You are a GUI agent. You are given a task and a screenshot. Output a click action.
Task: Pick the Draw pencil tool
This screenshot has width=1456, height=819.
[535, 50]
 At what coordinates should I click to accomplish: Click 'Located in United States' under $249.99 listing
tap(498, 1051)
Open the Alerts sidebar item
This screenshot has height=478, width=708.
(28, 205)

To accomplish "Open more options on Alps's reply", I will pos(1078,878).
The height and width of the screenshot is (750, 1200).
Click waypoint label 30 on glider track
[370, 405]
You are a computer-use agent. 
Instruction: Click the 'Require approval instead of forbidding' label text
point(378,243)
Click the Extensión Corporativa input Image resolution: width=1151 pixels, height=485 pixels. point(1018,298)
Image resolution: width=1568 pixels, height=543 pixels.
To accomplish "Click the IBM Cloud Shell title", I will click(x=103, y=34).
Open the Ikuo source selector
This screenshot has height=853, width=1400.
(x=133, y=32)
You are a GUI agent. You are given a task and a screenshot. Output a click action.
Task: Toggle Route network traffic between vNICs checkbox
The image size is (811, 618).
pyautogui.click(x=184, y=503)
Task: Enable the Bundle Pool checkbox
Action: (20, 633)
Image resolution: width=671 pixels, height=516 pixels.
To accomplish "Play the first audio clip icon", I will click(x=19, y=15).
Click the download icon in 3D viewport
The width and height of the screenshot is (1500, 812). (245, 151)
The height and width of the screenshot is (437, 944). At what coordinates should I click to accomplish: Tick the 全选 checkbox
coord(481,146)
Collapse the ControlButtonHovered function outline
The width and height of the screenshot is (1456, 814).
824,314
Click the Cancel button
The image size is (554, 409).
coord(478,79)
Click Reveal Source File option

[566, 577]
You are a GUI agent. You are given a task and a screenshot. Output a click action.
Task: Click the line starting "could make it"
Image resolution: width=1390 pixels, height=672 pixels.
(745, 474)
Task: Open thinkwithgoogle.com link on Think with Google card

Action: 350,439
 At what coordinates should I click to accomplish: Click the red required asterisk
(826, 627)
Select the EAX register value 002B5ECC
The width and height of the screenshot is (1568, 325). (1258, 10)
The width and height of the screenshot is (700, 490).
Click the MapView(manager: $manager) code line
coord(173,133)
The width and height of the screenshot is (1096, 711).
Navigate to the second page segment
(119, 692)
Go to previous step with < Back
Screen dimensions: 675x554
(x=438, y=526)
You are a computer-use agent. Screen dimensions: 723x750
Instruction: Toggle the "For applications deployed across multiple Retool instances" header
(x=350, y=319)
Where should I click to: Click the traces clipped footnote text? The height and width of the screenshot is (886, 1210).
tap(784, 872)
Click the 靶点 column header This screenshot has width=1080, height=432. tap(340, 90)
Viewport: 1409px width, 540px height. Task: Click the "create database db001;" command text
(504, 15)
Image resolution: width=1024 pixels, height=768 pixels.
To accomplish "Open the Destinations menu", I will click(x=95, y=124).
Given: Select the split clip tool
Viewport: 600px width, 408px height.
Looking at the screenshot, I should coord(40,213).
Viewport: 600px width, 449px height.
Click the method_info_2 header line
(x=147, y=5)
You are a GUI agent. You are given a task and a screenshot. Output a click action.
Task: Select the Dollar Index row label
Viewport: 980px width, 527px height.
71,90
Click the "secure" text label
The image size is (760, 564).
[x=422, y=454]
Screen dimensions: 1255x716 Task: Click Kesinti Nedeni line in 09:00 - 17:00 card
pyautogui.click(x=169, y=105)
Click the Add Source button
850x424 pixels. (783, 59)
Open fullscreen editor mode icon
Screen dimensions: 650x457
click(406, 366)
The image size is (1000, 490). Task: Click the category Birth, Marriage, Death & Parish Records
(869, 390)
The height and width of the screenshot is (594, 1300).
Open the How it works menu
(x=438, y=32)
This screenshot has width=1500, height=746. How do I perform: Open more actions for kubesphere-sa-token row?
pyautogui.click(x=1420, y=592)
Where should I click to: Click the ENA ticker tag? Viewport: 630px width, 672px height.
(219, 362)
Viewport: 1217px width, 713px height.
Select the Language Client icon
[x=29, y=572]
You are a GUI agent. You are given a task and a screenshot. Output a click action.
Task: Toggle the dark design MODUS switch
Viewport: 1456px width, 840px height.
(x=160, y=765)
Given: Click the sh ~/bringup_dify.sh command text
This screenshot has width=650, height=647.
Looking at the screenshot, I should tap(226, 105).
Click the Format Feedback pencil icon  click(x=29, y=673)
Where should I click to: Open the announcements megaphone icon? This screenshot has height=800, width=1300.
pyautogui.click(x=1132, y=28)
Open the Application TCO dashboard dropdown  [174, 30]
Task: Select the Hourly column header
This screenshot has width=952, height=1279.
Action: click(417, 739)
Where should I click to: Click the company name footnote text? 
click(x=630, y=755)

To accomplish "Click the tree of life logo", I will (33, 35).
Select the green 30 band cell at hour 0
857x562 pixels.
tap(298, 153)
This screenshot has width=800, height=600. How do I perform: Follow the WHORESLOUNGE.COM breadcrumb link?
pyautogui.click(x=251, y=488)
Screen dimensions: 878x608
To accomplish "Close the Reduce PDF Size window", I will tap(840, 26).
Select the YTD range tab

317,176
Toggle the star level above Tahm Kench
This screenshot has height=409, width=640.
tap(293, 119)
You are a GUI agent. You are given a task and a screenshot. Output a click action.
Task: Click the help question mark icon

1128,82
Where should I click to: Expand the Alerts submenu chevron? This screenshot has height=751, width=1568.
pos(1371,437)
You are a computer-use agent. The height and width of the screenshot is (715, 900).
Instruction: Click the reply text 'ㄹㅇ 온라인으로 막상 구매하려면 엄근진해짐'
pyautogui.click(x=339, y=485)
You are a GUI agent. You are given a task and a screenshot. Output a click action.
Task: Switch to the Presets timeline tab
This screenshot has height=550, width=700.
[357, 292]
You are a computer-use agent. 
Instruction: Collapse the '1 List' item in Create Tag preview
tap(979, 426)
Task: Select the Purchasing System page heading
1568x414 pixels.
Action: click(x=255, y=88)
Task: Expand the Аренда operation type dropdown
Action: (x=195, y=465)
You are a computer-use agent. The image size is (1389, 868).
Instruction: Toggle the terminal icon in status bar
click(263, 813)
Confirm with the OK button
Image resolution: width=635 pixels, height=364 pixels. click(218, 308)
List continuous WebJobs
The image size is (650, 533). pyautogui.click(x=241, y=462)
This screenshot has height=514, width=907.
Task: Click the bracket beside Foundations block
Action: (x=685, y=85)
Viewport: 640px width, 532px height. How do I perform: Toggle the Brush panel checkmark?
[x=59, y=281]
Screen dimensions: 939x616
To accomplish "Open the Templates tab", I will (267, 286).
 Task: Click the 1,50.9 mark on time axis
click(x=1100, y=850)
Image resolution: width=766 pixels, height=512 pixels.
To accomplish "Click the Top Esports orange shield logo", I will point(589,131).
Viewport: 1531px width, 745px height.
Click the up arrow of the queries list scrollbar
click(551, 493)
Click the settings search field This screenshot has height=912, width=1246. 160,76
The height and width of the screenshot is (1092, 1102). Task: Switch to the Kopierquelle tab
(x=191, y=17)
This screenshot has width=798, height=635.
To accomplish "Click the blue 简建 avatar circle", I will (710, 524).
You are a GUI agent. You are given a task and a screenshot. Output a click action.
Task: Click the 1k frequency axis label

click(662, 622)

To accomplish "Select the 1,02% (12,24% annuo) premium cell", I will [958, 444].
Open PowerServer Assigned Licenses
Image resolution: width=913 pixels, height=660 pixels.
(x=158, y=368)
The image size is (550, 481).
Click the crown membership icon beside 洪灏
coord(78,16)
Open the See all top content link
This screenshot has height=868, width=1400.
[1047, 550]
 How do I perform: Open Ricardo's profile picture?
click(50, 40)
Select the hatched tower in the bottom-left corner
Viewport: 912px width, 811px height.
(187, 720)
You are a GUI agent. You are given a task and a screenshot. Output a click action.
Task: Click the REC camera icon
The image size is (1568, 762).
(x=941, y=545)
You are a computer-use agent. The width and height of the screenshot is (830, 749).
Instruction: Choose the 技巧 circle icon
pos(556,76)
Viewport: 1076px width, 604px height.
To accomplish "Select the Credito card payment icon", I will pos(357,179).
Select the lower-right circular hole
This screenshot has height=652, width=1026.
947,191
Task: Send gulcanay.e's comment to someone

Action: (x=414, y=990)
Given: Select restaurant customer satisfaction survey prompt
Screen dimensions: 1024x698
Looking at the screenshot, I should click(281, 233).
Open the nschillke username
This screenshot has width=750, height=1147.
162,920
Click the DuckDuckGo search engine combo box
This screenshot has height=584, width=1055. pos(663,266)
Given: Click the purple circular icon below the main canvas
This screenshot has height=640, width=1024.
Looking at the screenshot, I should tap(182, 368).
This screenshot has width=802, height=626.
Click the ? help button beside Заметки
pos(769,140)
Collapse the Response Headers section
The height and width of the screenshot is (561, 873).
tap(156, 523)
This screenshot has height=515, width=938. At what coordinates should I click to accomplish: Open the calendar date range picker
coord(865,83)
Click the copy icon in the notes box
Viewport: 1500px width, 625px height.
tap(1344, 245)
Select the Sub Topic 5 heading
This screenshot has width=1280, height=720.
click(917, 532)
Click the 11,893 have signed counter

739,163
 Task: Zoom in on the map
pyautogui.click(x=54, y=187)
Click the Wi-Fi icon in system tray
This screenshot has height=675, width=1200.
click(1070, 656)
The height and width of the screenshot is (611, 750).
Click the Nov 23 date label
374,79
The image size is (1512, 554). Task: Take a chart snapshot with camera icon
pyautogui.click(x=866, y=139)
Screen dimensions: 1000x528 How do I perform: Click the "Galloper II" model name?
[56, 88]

### WORK INSTRUCTIONS
When the entries above show the word "circular" in a line, copy that line out.

### ANSWER SPACE
Select the lower-right circular hole
Given: Click the purple circular icon below the main canvas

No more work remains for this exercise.